Voor het gebruik van bits heeft u een universele houder (38) met SDS-plus opnameschacht (accessoire) nodig.

  • Reinig de schacht van de opnameschacht en smeer deze iets met vet in.
  • Plaats de universele houder draaiend in de gereedschapopname tot deze automatisch wordt vergrendeld.
  • Controleer de vergrendeling door aan de universele houder te trekken.
  • Plaats een bit in de universele houder. Gebruik alleen bits die bij de schroefkop passen.
  • Voor het verwijderen van de universele houder schuift u de vergrendelingshuls (5) naar achteren en verwijdert u de universele houder (38) uit de gereedschapopname.

Met de ophanghaak (13) kunt u het elektrische gereedschap aan een geschikte ophangvoorziening bevestigen.

  • Duw de ophanghaak (13) even in de richting van de handgreep (11) om de vergrendeling los te maken. De ophanghaak schuift er vanzelf naar achter toe uit.
  • Draai de ophanghaak opzij.
  • Controleer de ophanghaak (13) op eventuele beschadigingen of vervormingen.
    Gebruik de ophanghaak (13) niet, wanneer deze beschadigd, vervormd of niet meer vast aan het elektrische gereedschap bevestigd is.
  • Hang het elektrische gereedschap met de ophanghaak (13) aan een stabiele ophangvoorziening.
    Om beschadigingen of letsel te vermijden, mag de ophangvoorziening niet boven looppaden of directe werkbereiken aangebracht zijn.
    De ophanghaak is uitsluitend voorzien voor het ophangen van het elektrische gereedschap inclusief gemonteerde accessoires.
  • Draai de ophanghaak (13) terug en schuif deze met lichte druk naar voren en omlaag in de vergrendelpositie, wanneer u met het elektrische gereedschap werkt.
  • Gebruik nooit de ophanghaak (13) als valbeveiligingsmiddel.
    Bevestig nooit het valbeveiligingsmiddel aan de ophanghaak.

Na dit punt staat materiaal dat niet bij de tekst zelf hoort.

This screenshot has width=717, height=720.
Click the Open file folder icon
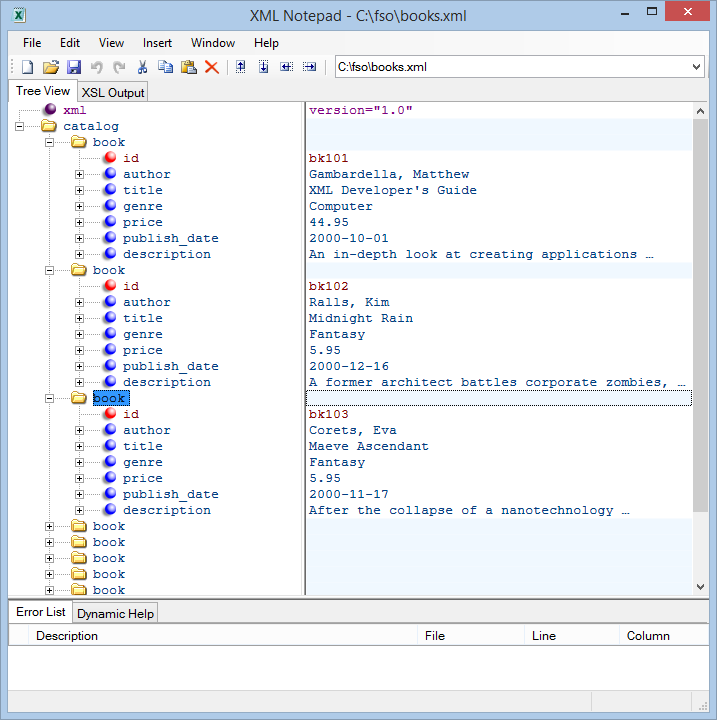coord(51,67)
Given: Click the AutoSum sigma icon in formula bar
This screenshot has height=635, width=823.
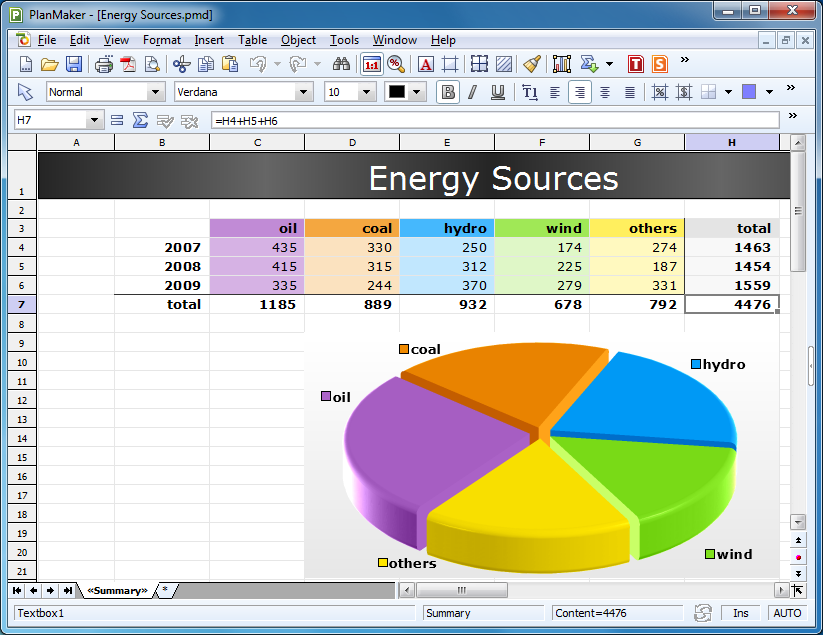Looking at the screenshot, I should point(141,120).
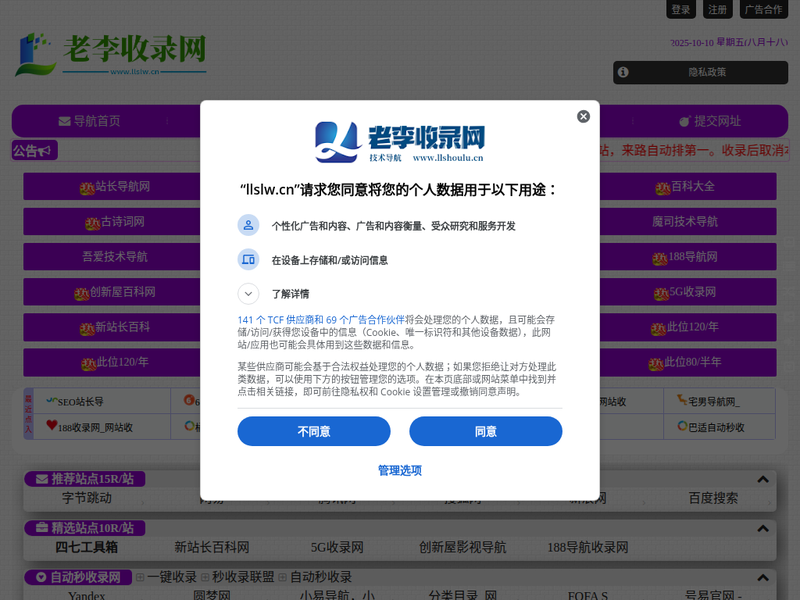Collapse the 推荐站点 section with the up chevron
The height and width of the screenshot is (600, 800).
tap(764, 479)
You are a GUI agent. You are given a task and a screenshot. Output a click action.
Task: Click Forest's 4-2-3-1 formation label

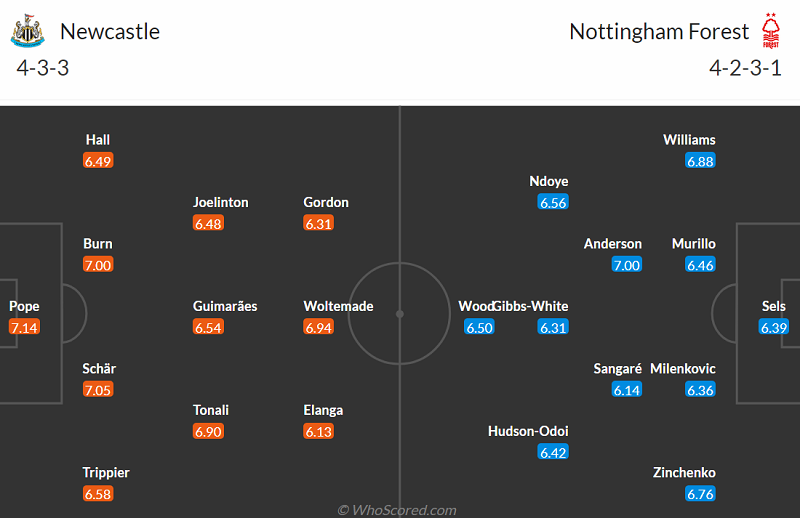(745, 69)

Aanwijzing: Om het elektrische gereedschap tegen vallen te beveiligen, moet een voor het systeemgewicht geschikt valbeveiligingsmiddel (40) worden gebruikt. De maximaal toegestane lengte van het valbeveiligingsmiddel bedraagt 1,8 m. Let absoluut op het toegestane bevestigingsgedeelte (39) op het elektrische gereedschap.

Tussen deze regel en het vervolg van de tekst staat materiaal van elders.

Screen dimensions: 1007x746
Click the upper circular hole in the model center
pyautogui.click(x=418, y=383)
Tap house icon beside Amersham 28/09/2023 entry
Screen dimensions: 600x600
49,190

Gebruik als valbeveiligingsmiddel bij voorkeur een met de ankersteekknoop bevestigde bandlus of een valbeveiligingsmiddel met valdemper.

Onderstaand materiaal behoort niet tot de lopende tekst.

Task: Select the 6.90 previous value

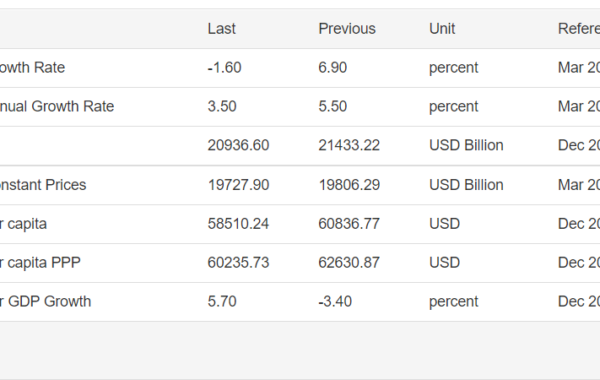Action: tap(333, 68)
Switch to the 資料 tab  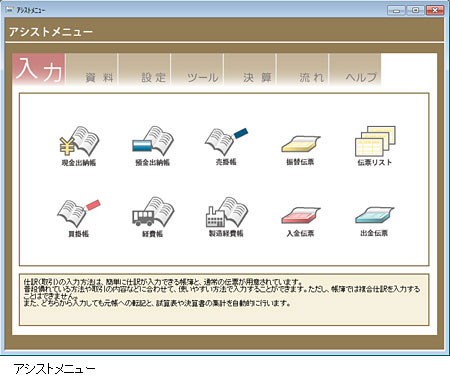[x=92, y=69]
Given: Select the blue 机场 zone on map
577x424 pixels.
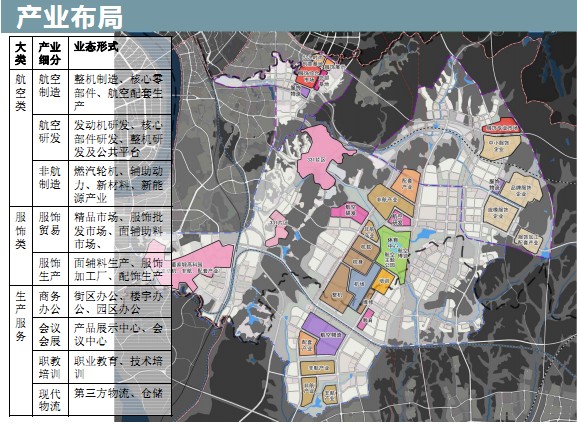Looking at the screenshot, I should pyautogui.click(x=362, y=286).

Neem bij het bevestigen van het valbeveiligingsmiddel (40) absoluut goed nota van de gebruiksaanwijzing ervan.

  • Bevestig de andere kant van het valbeveiligingsmiddel absoluut aan een stabiele constructie (bijv. gebouw of steiger) en nooit aan de gebruiker zelf.
    Het valbeveiligingsmiddel moet vrij kunnen bewegen en mag uitsluitend aan het vaste aanslagpunt (41) en in het toegestane bevestigingsgedeelte (39) op het elektrische gereedschap zijn bevestigd.
    Kies het vaste aanslagpunt (41) zodanig dat het elektrische gereedschap bij een val vrij in de valbeveiliging kan vallen zonder daarbij de gebruiker te verstrikken of in gevaar te brengen.
    Gebruik nooit de ophanghaak (13) als valbeveiligingsmiddel.
    Bevestig nooit het valbeveiligingsmiddel aan de ophanghaak.
    Gebruik nooit het valbeveiligingsmiddel op het elektrische gereedschap met gemonteerde stofafzuiging GDE 18V-16 of GDE 16 Plus.